When I was training for my half-marathon, I was in the middle of building my midwifery practice and it wasn’t a rare occasion that I felt like ass because I was running on a sleep deficit that was stretching across several days or weeks. You see, if you work 30 hours in a row and then come home at 6am and crash and get a three hour nap before you have to start taking care of your kids or go back to work again and then you sleep 5 hours a night for the next six days, you don’t ever feel awesome.
I knew that I wanted to be fit and I knew that my life wasn’t going to change anytime soon, so I just decided to power through. I made a rule that I had to do the run/bike/HIIT class that I had planned for the day unless I was actually working at the moment that they were supposed to occur. I became the queen of discipline.
That was some dumb shit.
Dear readers, could you guess what happened next? It took another year, and a marathon, but then I totally crashed and burned. Shocking.
So, this weekend I found myself in the familiar territory of having a few workouts scheduled (an iaido class, a bike ride, a powerlifting workout). I missed them all. I worked most of the day on Friday and then worked from 1am Saturday to 3am Sunday, then from noon to 6pm on Sunday. You know what I did for the rest of Sunday? I held down the couch.
In that three day weekend I got to be part of two amazing births, including helping a mom have a healthy baby girl after she’d lost two previous children to a congenital disorder. I was a big ball of ugly crying when that birth was done and everything was joyful and triumphant. The stress of carrying the desire for a happy outcome on that one made me even more wore out than normal. I understand that for most people working 30 hours in two days would be enough to be wore out. It’s not my everyday normal, but it’s my normal.

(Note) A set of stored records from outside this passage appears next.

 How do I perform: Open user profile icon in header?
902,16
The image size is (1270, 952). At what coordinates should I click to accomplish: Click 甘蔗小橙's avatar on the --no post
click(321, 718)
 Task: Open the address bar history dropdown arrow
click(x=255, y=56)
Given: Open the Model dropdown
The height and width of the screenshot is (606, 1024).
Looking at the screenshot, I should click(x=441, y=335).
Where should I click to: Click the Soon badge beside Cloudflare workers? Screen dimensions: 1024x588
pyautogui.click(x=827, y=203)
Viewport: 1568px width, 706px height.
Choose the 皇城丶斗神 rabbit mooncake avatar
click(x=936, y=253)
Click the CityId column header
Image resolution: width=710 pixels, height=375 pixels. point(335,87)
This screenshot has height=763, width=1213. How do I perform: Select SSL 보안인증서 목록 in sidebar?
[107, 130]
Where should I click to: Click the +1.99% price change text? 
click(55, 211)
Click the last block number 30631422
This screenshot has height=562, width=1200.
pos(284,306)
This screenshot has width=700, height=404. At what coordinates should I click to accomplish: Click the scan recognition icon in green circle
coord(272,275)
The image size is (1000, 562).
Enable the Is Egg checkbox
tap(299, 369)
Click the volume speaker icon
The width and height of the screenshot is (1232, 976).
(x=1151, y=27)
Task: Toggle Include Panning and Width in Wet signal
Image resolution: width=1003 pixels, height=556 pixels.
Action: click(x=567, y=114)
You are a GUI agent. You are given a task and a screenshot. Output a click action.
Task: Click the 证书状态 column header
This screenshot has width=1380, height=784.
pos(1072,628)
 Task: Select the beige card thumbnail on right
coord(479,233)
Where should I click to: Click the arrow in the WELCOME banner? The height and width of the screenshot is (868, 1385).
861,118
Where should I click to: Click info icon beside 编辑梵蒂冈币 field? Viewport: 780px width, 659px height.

It would seem to make sense to skip a workout after having your body and mind thrown through the grinder, but it is something I have to make a conscious effort to allow myself to do. I’m feeling a little different about fitness these days — the weightlifting and short, high-intensity cardio I’m doing leave me less flattened than long, steady-state cardio workouts did and so I don’t have to force myself to do them. I’m not really using my willpower to get to the gym. And I’m not punishing myself when I don’t get there.
A funny thing is happening — when I rest and drink enough water and have enough recovery time between workouts, I can do more. (I realize this is not rocket science, but allow me some grace for figuring out human physiology 101). And it’s exciting to go to the gym and totally crush my goals. I know that my progress will suffer if I skip a week or two weeks or a month, but it’s actually ok to take care of myself and enter my workouts healthy. This is my new balance with my crazy life. Last night I hit PRs on all my lifts and tried a few new accessory exercises (and had gas in the tank to do them). I still expect to work myself up to a heavy training schedule, but I’m also planning to be more holistic in my approach — seeing nutrition, rest, and strength and cardio work all as part of training and all equally valuable. I’m already a champion napper. I think I have a good start.